■ **PROBLEM REQUIREMENTS**
Please make an exact copy of the lines from the one holding "This screenshot has" through the end of the data, both ends included, with no pictures.

■ **RECORDS**
----

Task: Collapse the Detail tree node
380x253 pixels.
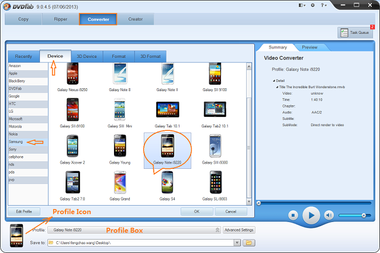Action: (x=274, y=81)

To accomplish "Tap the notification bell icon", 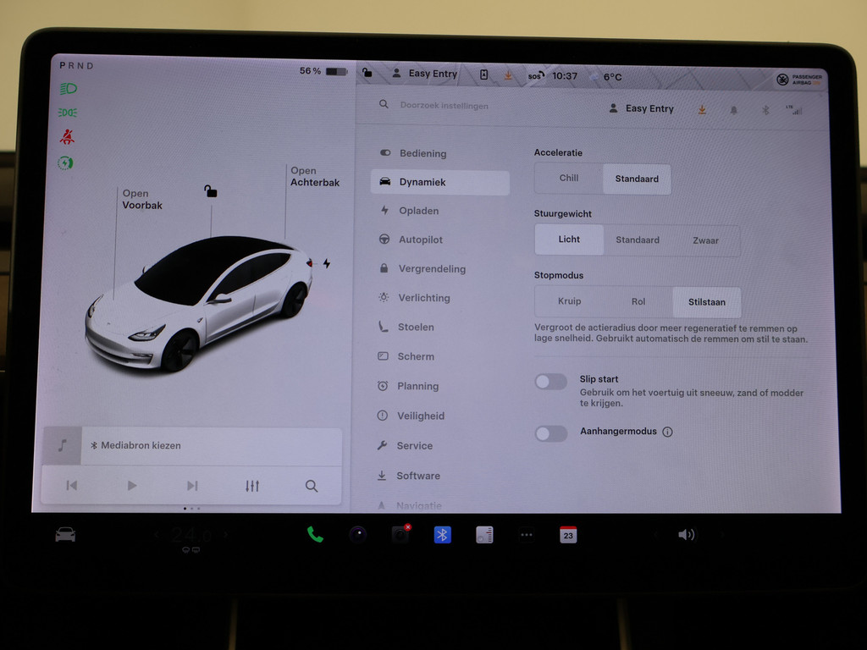I will point(733,109).
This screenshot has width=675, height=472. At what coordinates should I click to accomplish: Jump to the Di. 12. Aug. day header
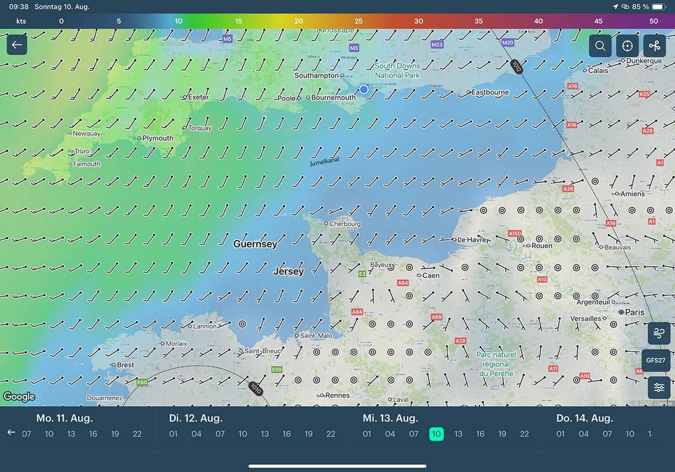[196, 418]
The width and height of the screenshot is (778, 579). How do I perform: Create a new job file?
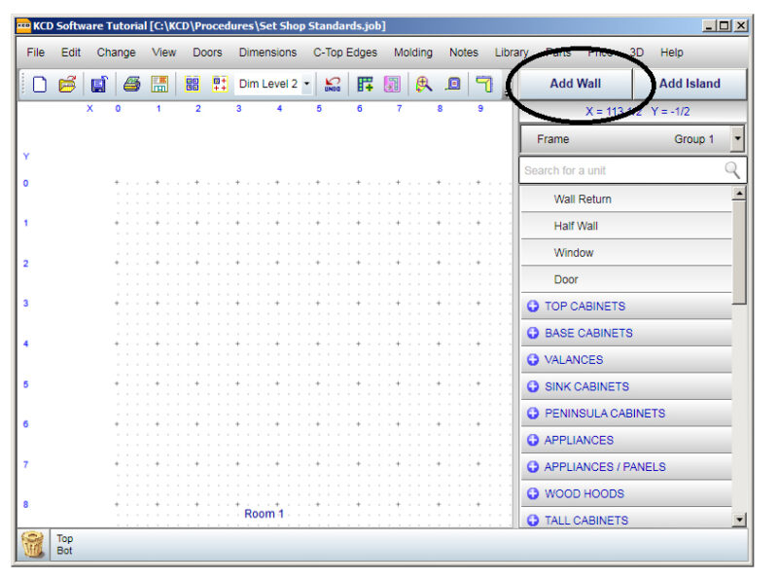click(x=39, y=85)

----

■ **TASK RESPONSE**
This screenshot has width=675, height=472. At what coordinates should I click to accomplish: Jump to the Di. 12. Aug. day header
[196, 418]
The width and height of the screenshot is (778, 579). How do I perform: Create a new job file?
click(x=39, y=85)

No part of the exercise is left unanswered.